Mother Petitions For Change In Law In Memory Of Stillborn Daughter

A local mother is advocating for a change in the law that required her stillborn daughter's death certificate to label the cause "fetal demise."

Kayla Webster is hoping to make change after experiencing the death of her stillborn daughter, Savannah. Photo provided.

(Osgood, Ind.) - A local mother is advocating for a change in the law that required her stillborn daughter's death certificate to label the cause "fetal demise."

"My daughter wasn't a fetus. She was definitely a baby. She was born at 37 weeks and two days - full-term," says Kayla Webster, of Osgood.

About one in every 160 pregnancies in the U.S. ends in a stillbirth, when the unborn child dies 20 or more weeks after gestation, according to the Centers for Disease Control and Prevention. Webster experienced one of those 160. Now, she is sharing the story of her late daughter, Savannah, who was stillborn on April 26, 2016.

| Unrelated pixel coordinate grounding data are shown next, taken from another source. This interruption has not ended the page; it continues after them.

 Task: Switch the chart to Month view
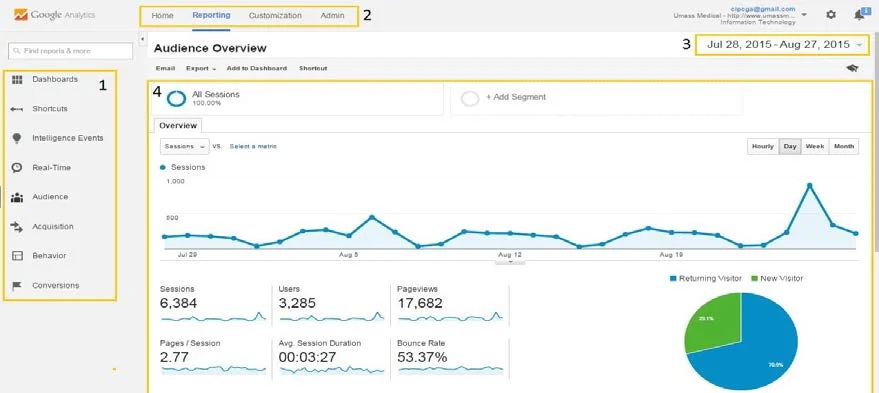(x=844, y=146)
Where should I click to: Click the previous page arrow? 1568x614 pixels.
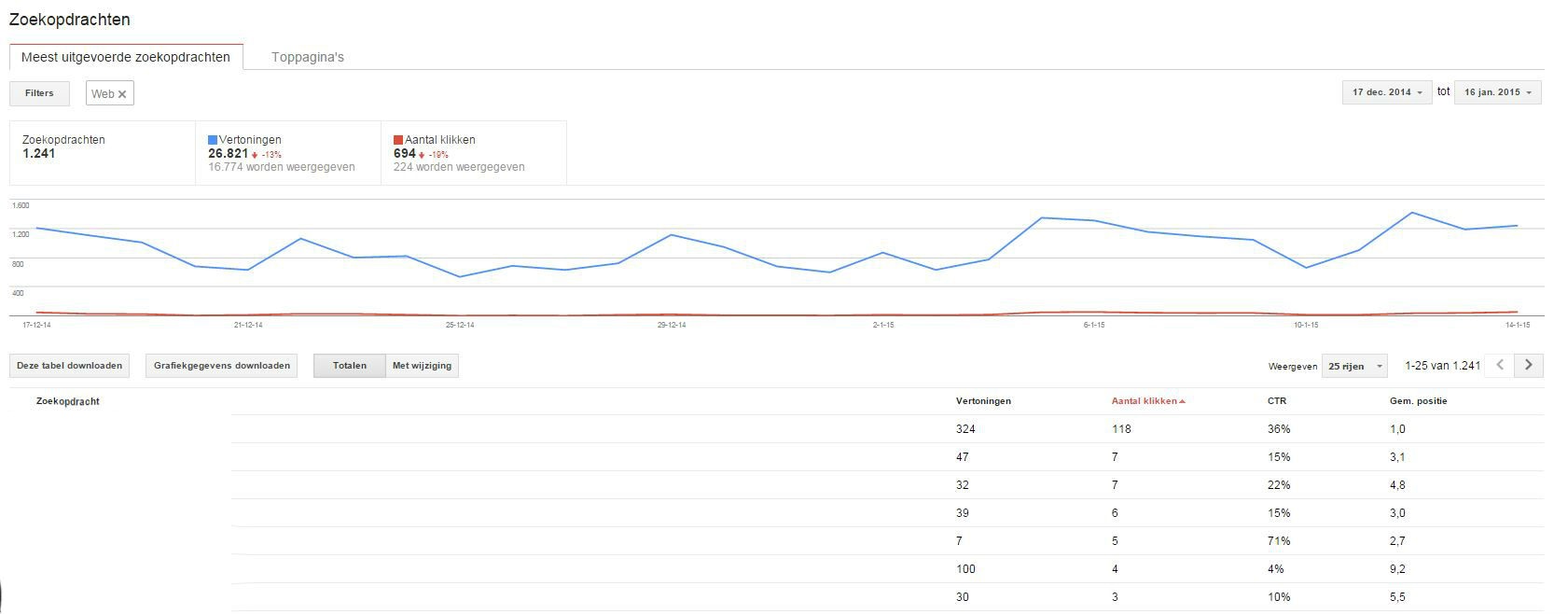point(1499,366)
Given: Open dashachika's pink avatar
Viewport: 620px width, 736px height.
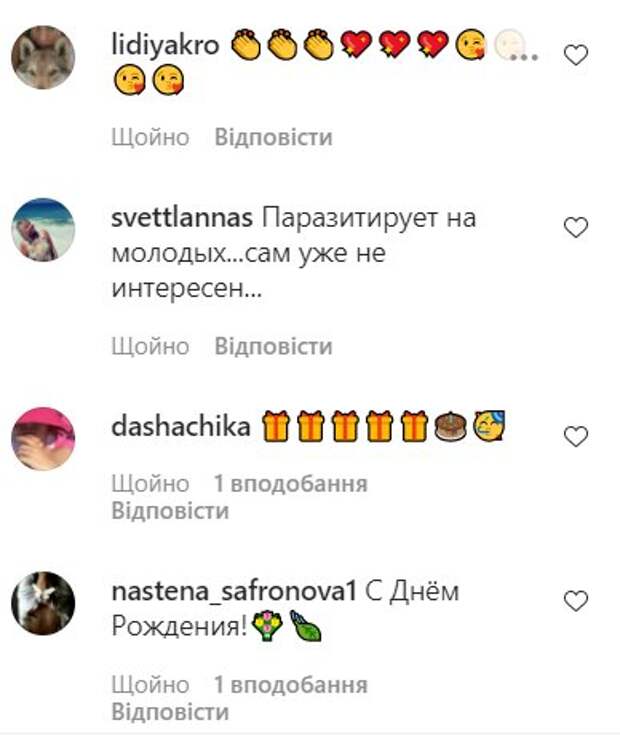Looking at the screenshot, I should (43, 438).
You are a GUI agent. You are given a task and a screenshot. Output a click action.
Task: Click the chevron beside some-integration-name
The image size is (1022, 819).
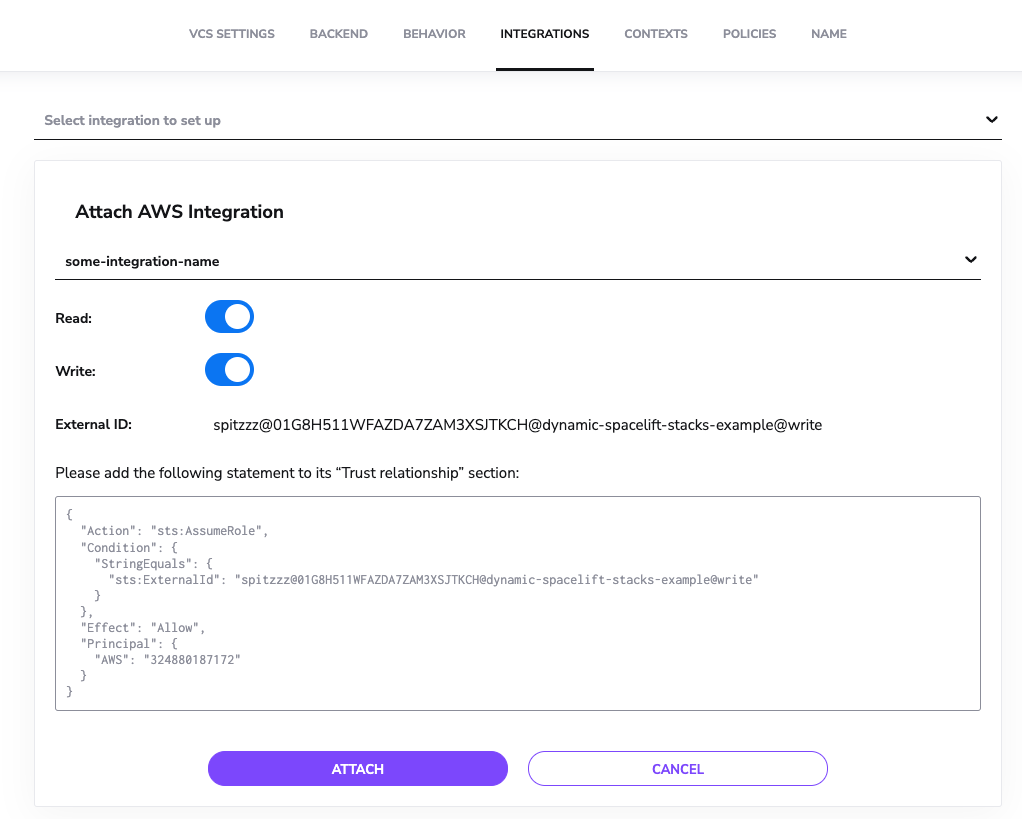coord(970,260)
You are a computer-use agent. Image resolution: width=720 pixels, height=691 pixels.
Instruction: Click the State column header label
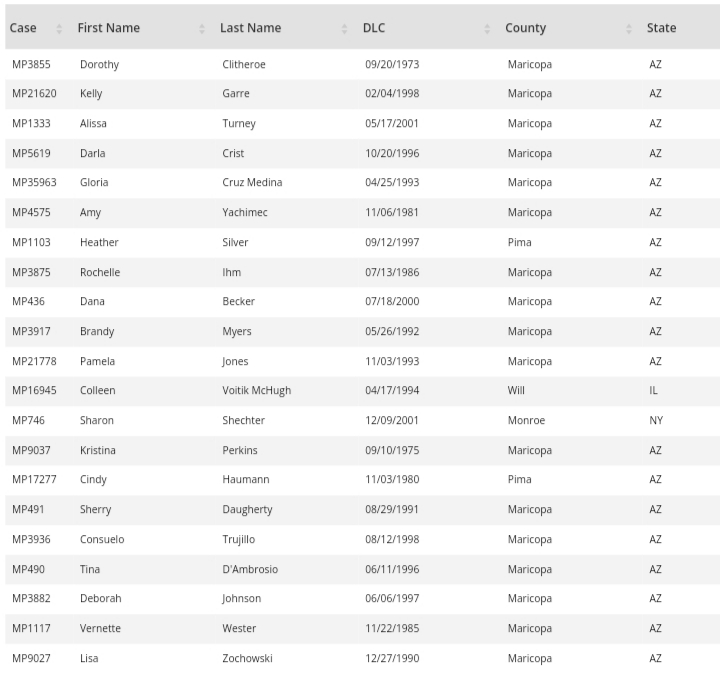coord(661,28)
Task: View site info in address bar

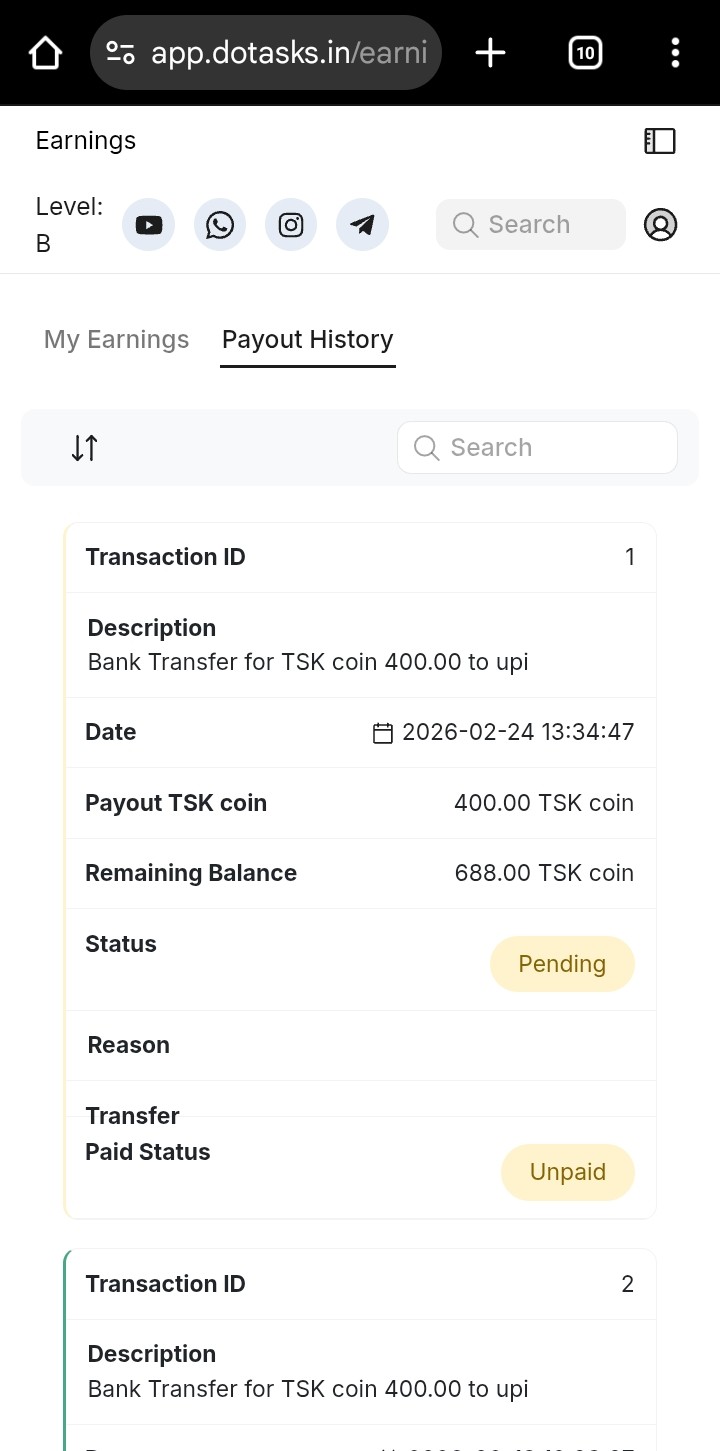Action: point(121,53)
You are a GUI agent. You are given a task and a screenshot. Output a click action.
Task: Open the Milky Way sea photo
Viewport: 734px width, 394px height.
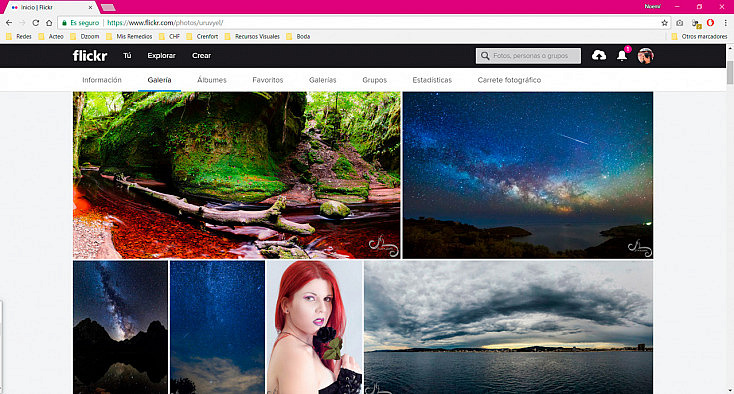point(528,175)
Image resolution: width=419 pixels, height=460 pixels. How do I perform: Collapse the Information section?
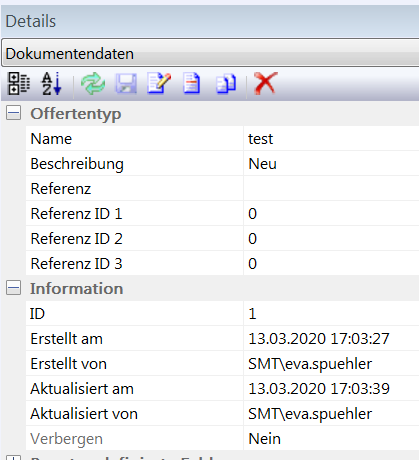click(x=13, y=288)
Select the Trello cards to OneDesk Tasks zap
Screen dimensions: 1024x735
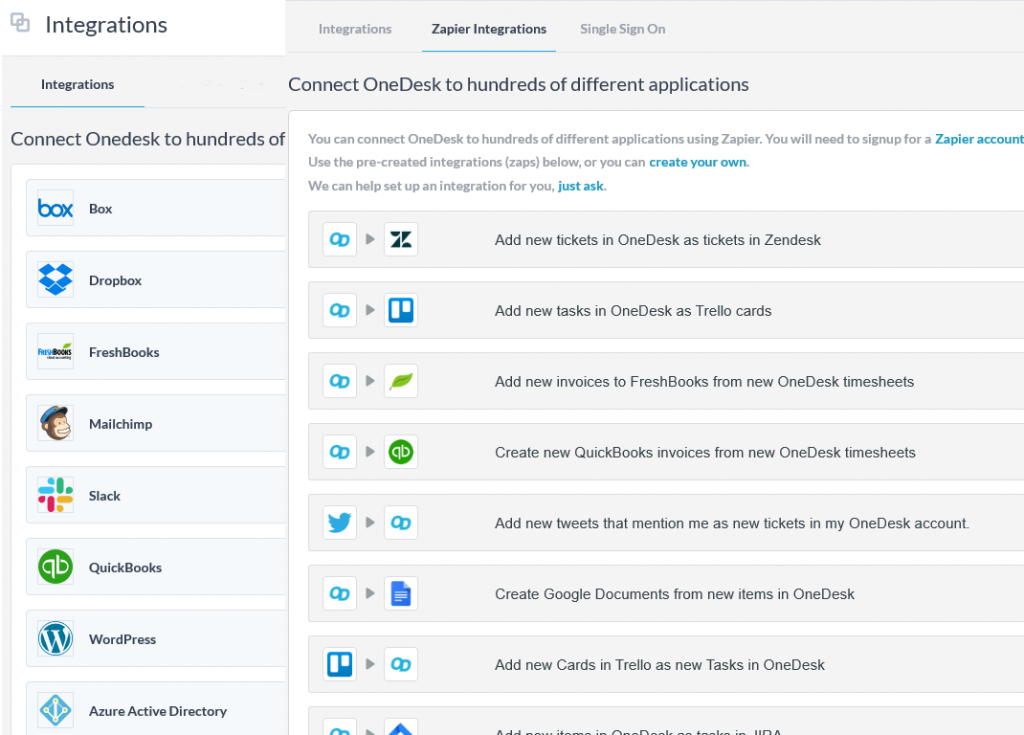(659, 665)
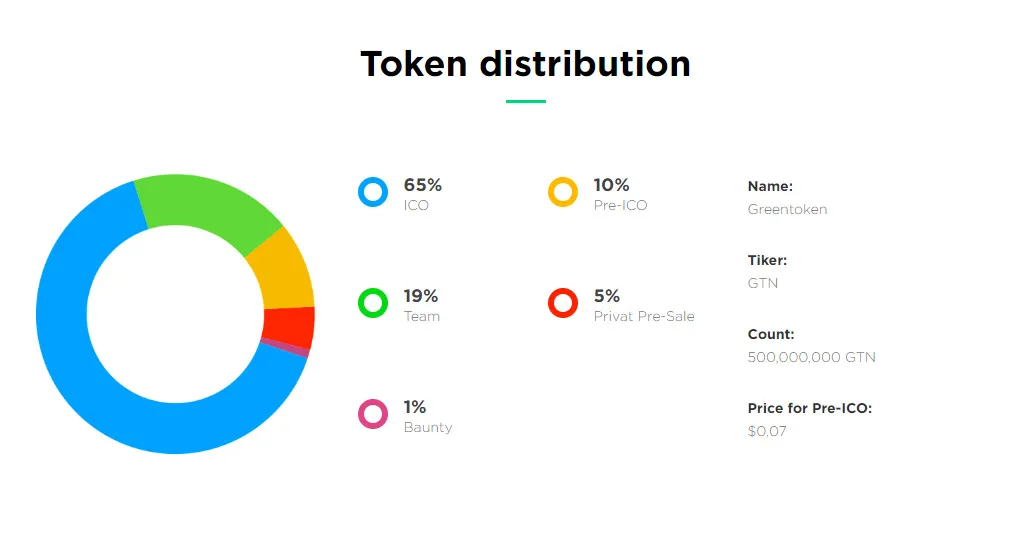Click the 65% ICO percentage label
Viewport: 1024px width, 550px height.
click(423, 186)
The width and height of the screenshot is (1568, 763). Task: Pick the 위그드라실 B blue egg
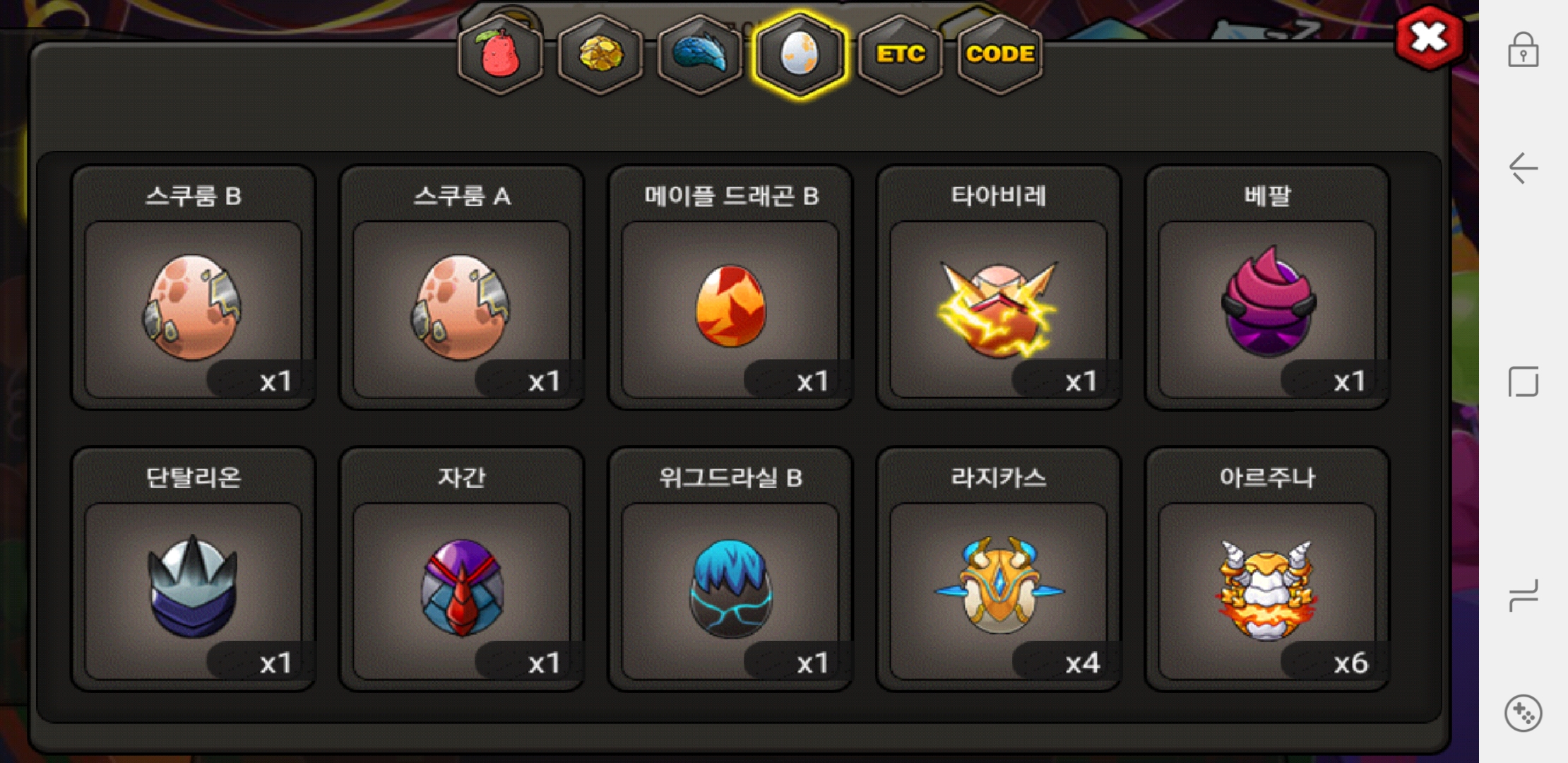click(730, 569)
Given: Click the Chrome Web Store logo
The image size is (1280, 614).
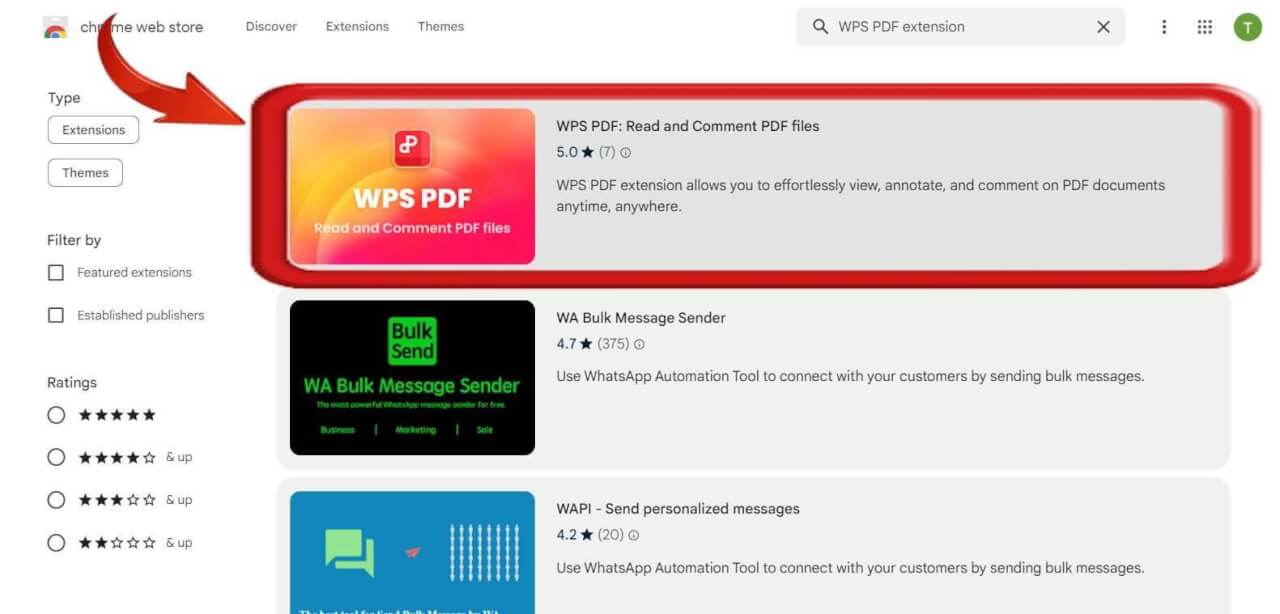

She would have been the third child born to Kayla and her husband, Devon. The couple previously welcomed twins in 2015.

"I had a normal pregnancy up until the day my daughter was born," she recalls.

On April 25, Webster began to experience extreme pain. She went to her doctor thinking she may be in labor. She tried to tell him that it felt like her uterus was ripping apart. She had also warned her doctor that the surgeon who performed the caesarean section at the premature birth of her twins advised that any subsequent pregnancies should not go beyond 37 weeks.

After an ultrasound test that she "barely" passed, Kayla was sent home. Her husband was told not to bring her back to the hospital until her water broke or there were contractions.

Soon after returning home, Devon noticed the color had disappeared from his wife's face. He called 911. She awoke at the hospital after emergency surgery and five bags of blood transfusion.

"I remember waking up and I just knew something wasn't right. My mother-in-law and husband came in and they told me that my uterus ruptured, caused damage to my kidneys and my intestines," she says.

Kayla Webster and husband Devon with their daughter in the hospital. Photo provided.

"The rupture was so catastrophic the baby died. She didn't make it."

She and her husband were able to hold Savannah's body. It was a moment they had anticipated as being full of joy - instead, heartbreak.

Kayla says was lucky to be alive. Doctors could not offer any medical explanation about how she had lived.

Much of the next four days in the hospital were hazy due to the drugs she was on following the emergency surgery. Her daughter's funeral was largely planned without her.

"I checked out. I just quit for a while," she remembers.

The emotional pain the Websters were feeling was multiplied when they later received Savannah's death certificate. It listed the cause of death as "fetal demise." 

"When I read that, it was devastating. It made me feel like she wasn't anything, that she never mattered," Kayla shares.

The doctor who signed the death certificate told the parents that the law required Savannah's death, because she was stillborn, to be labeled as fetal demise.

"Because she never took a breath outside the womb, she wasn't considered a baby or living at any point. But she was to me. I felt her move. I felt her kick. I listened to her heartbeat for nine months. To me she was alive," the mother reasons.

Savannah's death matters to the Websters, and apparently many others. Last September, Webster created an online petition at Change.org asking state and federal lawmakers to change the law to allow babies stillborn on or after the week of viability - 37 weeks - to have their death certificates state "infant death" instead of "fetal demise."

Kayla's petition has received 756 online signatures since September. Titled Stillborn is still born, Our babies matter, it gains a few more supporters almost every day.

She hasn't yet spoken with any legislators about the change she wants to see in the law. She does plan to share the petition with them.

Webster hopes that her story also serves as a lesson to other mothers-to-be.

"If your body is telling you something, never take 'no' as an answer. Just because it's a doctor doesn't mean that they always know best," she says.